Je pense que personne ne reste insensible à cette question. Nous voulons que les chrétiens
restent sur place puisqu’on ne peut pas considérer le Moyen-Orient sans la présence
chrétienne. Donc, les chrétiens doivent rester et doivent aussi revenir. Mais la difficulté,
c’est de les faire revenir. Je crois qu’il est nécessaire de souligner qu’en tant
que chrétien, catholique, orthodoxe et pourquoi pas protestant, anglican, nous soutenons
tous la présence et la protection des chrétiens au Moyen-Orient et partout dans le
monde où les chrétiens souffrent.
Un autre sujet qui unit les deux hommes,
François et Bartholomée, c’est bien la question de la défense de l’environnement.
On sait le travail énorme qui est fait par Bartholomée depuis des années et des années,
je dirais même des dizaines d’années. Et on sait aussi l’intérêt qu’a porté à cette
question le Pape François depuis son élection. C’est également votre avis ? Absolument,
vous savez, c’est une question qui est chère au patriarche œcuménique, Bartholomée.
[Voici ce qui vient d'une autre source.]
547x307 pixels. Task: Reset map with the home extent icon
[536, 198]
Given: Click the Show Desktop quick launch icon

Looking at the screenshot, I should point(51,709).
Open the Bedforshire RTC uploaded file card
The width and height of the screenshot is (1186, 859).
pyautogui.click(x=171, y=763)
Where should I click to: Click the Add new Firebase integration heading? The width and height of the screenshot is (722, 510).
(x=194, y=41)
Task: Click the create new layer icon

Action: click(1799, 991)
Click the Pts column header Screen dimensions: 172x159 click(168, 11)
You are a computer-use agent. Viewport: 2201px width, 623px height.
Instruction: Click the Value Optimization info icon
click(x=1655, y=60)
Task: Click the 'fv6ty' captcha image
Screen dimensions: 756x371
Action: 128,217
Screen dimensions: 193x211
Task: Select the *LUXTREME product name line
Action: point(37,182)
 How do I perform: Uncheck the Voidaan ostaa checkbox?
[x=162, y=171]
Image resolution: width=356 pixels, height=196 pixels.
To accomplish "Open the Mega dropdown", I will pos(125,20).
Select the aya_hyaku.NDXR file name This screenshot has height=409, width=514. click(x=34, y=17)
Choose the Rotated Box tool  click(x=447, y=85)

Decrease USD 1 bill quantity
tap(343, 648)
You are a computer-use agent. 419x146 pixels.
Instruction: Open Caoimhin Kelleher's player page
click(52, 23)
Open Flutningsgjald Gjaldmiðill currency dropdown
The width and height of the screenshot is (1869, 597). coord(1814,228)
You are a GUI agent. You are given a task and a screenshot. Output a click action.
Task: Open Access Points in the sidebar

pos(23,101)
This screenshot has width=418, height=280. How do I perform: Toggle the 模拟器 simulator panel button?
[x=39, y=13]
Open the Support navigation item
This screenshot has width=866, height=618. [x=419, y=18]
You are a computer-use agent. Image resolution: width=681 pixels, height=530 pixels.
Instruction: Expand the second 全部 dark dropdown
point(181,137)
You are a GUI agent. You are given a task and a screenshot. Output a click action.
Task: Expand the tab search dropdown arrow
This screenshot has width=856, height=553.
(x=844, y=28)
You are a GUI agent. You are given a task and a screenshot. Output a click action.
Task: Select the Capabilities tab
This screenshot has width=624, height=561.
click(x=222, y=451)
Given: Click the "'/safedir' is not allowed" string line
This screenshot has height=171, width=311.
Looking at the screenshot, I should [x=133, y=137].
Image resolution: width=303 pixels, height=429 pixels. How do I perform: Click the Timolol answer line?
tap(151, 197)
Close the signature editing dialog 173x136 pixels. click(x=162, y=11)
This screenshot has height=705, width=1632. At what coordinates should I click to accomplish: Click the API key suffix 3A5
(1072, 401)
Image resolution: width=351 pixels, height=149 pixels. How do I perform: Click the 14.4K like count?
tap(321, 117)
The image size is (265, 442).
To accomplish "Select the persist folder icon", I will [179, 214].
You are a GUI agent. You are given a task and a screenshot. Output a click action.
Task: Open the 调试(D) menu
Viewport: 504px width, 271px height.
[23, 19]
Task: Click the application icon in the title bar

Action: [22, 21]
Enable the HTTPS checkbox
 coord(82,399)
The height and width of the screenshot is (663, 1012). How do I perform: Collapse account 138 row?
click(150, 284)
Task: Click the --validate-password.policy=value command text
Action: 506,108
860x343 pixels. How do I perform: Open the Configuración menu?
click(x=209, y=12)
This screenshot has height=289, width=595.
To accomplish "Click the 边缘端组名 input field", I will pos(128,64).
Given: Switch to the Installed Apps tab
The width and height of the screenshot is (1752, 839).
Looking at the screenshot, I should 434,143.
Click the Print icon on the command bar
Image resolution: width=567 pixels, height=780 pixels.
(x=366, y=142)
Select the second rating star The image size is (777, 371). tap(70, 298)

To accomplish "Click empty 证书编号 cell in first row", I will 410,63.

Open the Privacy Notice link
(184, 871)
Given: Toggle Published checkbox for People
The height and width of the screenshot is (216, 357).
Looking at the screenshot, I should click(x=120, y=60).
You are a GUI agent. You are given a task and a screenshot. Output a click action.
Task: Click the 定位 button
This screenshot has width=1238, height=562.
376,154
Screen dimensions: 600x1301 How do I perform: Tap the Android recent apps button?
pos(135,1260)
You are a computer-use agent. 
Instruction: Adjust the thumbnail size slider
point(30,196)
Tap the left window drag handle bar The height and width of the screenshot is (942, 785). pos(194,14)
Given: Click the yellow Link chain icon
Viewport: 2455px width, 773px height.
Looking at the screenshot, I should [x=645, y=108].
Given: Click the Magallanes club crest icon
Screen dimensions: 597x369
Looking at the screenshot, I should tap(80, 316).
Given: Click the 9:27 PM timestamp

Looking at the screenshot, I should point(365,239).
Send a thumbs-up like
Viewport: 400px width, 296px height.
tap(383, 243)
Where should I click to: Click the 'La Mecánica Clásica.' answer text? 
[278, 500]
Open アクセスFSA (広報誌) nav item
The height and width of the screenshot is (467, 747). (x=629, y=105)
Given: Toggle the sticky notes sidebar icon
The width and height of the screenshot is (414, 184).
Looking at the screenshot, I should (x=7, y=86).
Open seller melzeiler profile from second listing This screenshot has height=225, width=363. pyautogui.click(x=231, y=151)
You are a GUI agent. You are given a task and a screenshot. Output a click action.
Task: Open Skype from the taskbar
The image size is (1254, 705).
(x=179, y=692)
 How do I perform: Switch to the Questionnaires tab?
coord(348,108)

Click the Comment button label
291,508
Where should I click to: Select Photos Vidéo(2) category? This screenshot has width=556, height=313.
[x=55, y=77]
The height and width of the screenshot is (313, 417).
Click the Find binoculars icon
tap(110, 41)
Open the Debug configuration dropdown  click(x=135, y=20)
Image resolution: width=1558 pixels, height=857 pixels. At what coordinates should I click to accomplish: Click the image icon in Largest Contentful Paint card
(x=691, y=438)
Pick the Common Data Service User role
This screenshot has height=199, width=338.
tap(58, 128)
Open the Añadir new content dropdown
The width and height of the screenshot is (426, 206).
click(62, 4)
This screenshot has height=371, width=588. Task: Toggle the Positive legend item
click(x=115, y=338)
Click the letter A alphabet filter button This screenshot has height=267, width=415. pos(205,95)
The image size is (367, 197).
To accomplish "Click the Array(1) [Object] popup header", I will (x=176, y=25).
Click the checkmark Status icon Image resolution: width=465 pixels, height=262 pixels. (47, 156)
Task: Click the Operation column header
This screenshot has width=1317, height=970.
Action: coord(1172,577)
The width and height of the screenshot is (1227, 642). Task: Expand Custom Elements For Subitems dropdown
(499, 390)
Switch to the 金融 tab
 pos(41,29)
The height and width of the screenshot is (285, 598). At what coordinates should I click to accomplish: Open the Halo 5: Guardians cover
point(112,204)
Et c’est un engagement que le patriarche a pris dès le début pour la défense de
l’environnement, pour la création et pour le respect de la création. Mais ce n’est
pas une question simple, il faudrait que tout le monde contribue pour éviter le changement
climatique. Tout le monde a une responsabilité et chacun de nous est responsable pour
l’avenir de la planète.
Autre sujet probablement fort intéressant de discussion
entre les deux hommes, c’est la question de la famille. On sait que du côté catholique,
on discute pas mal de ce qui concerne la possibilité pour les divorcés-remariés de
communier. Oui, bien sûr. On savait que la question de la famille nous suit
et nous unit puisque nous avons évidemment la même vision et je sais bien que l’Église
catholique se prépare pour le synode qui sera justement consacré à la question de
la famille. Sur ce que vous avez dit à propos de la possibilité des divorcés de communier,
nous avons une interprétation beaucoup plus large que l’Église catholique dans ce
domaine du divorce. Bien que nous reconnaissions le mariage qui est "Un", nous donnons
la possibilité pour beaucoup de gens qui, pour une raison ou une autre, ont eu des
difficultés dans leur mariage, à demander le divorce à l’Église et à pouvoir aussi
faire un deuxième, voire un troisième mariage. L’Église pense aux difficultés du chrétien
et le soutient dans les moments difficiles. On ne peut pas l’exclure de la communauté
ecclésiale. On lui donne une chance et on reste près de lui. Je crois que c’est une
interprétation et une attitude plus humaine que d’exclure l’autre. C’est une approche
pastorale et je crois que dans ce domaine, sans vouloir donner de leçons à personne,
l’Église catholique pourrait peut-être adopter cette pratique de l’Église orthodoxe
dans le domaine du mariage.
Mgr. Emmanuel, ces derniers mois, on a beaucoup
parlé de l’Ukraine et on sait que certains activent des susceptibilités religieuses
pour finalement soutenir des visées politiques. On peut imaginer que le patriarche
Bartholomée et le Pape François puissent avoir une position très ferme sur ces questions
là ? En ce qui nous concerne et en ce qui concerne le patriarcat œcuménique,
nous sommes très prudents vis-à-vis des déclarations politiques. Le patriarche ne
s’occupe pas et ne se penche pas sur les questions politiques. Le Pape est à la fois
un chef d’État et un chef d’Église. Donc, il a un rôle tout à fait différent dans
ce domaine. En ce qui concerne les questions de l’Ukraine, vous savez que le patriarcat
œcuménique comme l’Église orthodoxe en général est très sensible à cette question
puisque la majorité de la population en Ukraine est constituée de chrétiens orthodoxes.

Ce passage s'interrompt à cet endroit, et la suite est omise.